### Requirement
Copy out the lines from the line with "Task: Refresh the" to the line with "Action: tap(338, 70)", swapping "GUI agent" for "screen agent" and leaving everything else unchanged.

### Entries on where items appear
↓↓↓

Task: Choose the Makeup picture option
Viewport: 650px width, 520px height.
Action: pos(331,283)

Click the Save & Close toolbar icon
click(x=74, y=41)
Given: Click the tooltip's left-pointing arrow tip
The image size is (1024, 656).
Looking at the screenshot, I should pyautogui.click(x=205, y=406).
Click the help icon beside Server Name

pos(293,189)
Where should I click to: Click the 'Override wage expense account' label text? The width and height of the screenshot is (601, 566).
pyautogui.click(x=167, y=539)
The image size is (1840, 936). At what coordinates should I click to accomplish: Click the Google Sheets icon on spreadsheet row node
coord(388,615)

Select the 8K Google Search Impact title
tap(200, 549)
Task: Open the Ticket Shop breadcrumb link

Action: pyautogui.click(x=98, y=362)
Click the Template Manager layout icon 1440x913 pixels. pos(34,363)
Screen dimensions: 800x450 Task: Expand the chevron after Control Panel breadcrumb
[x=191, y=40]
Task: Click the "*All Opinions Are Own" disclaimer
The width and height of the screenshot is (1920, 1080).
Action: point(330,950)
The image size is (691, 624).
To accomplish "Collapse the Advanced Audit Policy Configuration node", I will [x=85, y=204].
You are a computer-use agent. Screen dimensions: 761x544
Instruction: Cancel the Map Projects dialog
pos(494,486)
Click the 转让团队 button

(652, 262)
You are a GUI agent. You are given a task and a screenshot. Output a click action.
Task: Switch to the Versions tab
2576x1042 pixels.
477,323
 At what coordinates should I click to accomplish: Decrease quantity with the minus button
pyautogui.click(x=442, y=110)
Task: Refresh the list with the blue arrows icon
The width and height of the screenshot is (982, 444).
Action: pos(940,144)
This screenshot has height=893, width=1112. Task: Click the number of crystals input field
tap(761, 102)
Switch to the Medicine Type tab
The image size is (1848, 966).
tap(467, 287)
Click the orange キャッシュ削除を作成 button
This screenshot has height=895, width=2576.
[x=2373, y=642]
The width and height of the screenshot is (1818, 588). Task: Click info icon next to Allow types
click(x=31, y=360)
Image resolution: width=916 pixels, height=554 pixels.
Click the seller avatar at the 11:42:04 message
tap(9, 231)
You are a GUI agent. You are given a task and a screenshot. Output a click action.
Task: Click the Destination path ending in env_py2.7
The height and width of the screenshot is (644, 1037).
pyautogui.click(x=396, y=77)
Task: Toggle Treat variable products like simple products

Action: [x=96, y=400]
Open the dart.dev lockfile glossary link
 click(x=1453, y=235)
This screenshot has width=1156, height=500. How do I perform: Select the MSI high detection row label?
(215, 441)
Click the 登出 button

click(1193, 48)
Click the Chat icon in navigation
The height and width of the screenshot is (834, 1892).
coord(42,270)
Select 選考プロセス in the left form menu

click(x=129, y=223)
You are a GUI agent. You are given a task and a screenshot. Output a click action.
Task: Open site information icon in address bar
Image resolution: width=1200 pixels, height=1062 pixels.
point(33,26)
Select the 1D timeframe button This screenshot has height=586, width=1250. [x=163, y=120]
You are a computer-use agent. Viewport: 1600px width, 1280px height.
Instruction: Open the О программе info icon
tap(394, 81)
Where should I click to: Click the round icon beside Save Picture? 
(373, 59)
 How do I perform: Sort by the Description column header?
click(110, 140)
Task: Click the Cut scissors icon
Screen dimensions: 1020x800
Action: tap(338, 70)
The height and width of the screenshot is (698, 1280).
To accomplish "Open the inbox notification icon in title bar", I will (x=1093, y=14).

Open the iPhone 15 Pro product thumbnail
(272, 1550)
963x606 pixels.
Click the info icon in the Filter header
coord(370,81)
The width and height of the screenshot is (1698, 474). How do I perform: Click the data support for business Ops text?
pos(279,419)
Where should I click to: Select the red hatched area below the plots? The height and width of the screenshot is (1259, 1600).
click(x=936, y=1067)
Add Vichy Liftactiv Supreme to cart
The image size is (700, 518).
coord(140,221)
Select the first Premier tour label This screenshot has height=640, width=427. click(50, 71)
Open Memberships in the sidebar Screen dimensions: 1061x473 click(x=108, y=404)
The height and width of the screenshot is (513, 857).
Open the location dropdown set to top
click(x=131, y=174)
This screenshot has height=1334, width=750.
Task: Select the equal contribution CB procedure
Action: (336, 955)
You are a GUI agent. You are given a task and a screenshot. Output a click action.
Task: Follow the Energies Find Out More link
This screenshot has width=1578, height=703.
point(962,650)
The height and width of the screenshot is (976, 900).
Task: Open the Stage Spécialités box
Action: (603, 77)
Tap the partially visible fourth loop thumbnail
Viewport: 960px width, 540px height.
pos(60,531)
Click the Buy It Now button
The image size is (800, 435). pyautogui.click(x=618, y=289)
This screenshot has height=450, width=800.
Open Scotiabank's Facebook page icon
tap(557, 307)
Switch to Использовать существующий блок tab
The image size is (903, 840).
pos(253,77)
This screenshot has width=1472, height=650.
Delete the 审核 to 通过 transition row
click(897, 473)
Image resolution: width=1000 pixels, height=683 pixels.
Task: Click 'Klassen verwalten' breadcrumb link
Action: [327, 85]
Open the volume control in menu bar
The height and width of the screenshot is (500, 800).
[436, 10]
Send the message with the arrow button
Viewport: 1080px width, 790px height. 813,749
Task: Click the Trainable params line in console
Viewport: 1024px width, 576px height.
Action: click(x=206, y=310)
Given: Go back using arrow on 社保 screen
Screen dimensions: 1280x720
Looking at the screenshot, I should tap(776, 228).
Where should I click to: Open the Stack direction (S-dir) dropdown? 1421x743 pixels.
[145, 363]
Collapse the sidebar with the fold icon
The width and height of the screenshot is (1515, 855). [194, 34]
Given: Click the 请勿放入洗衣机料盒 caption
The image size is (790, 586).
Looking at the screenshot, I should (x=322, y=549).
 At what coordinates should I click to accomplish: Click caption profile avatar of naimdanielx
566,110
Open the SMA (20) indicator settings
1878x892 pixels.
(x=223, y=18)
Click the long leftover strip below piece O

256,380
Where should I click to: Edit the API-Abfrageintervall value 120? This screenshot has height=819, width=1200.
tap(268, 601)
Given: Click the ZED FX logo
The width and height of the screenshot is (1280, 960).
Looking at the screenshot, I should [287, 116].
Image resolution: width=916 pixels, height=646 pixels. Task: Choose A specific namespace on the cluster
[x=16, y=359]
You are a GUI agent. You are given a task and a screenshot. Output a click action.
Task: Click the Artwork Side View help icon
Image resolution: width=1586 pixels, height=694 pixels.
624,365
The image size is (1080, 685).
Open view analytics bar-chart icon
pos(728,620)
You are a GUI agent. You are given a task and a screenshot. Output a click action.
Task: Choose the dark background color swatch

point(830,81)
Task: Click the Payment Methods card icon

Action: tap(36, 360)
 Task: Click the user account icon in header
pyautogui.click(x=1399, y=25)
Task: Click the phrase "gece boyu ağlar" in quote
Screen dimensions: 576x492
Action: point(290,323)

↑↑↑

### Answer for the task
Task: Refresh the list with the blue arrows icon
The width and height of the screenshot is (982, 444).
Action: pos(940,144)
This screenshot has height=893, width=1112. Task: Click the number of crystals input field
tap(761, 102)
Switch to the Medicine Type tab
The image size is (1848, 966).
tap(467, 287)
Click the orange キャッシュ削除を作成 button
This screenshot has height=895, width=2576.
[x=2373, y=642]
The width and height of the screenshot is (1818, 588). Task: Click info icon next to Allow types
click(x=31, y=360)
Image resolution: width=916 pixels, height=554 pixels.
Click the seller avatar at the 11:42:04 message
tap(9, 231)
You are a screen agent. You are given a task and a screenshot. Output a click action.
Task: Click the Destination path ending in env_py2.7
The height and width of the screenshot is (644, 1037).
pyautogui.click(x=396, y=77)
Task: Toggle Treat variable products like simple products

Action: [x=96, y=400]
Open the dart.dev lockfile glossary link
 click(x=1453, y=235)
This screenshot has width=1156, height=500. How do I perform: Select the MSI high detection row label?
(215, 441)
Click the 登出 button

click(1193, 48)
Click the Chat icon in navigation
The height and width of the screenshot is (834, 1892).
coord(42,270)
Select 選考プロセス in the left form menu

click(x=129, y=223)
You are a screen agent. You are given a task and a screenshot. Output a click action.
Task: Open site information icon in address bar
Image resolution: width=1200 pixels, height=1062 pixels.
point(33,26)
Select the 1D timeframe button This screenshot has height=586, width=1250. [x=163, y=120]
You are a computer-use agent. Viewport: 1600px width, 1280px height.
Instruction: Open the О программе info icon
tap(394, 81)
Where should I click to: Click the round icon beside Save Picture? 
(373, 59)
 How do I perform: Sort by the Description column header?
click(110, 140)
Task: Click the Cut scissors icon
Screen dimensions: 1020x800
Action: tap(338, 70)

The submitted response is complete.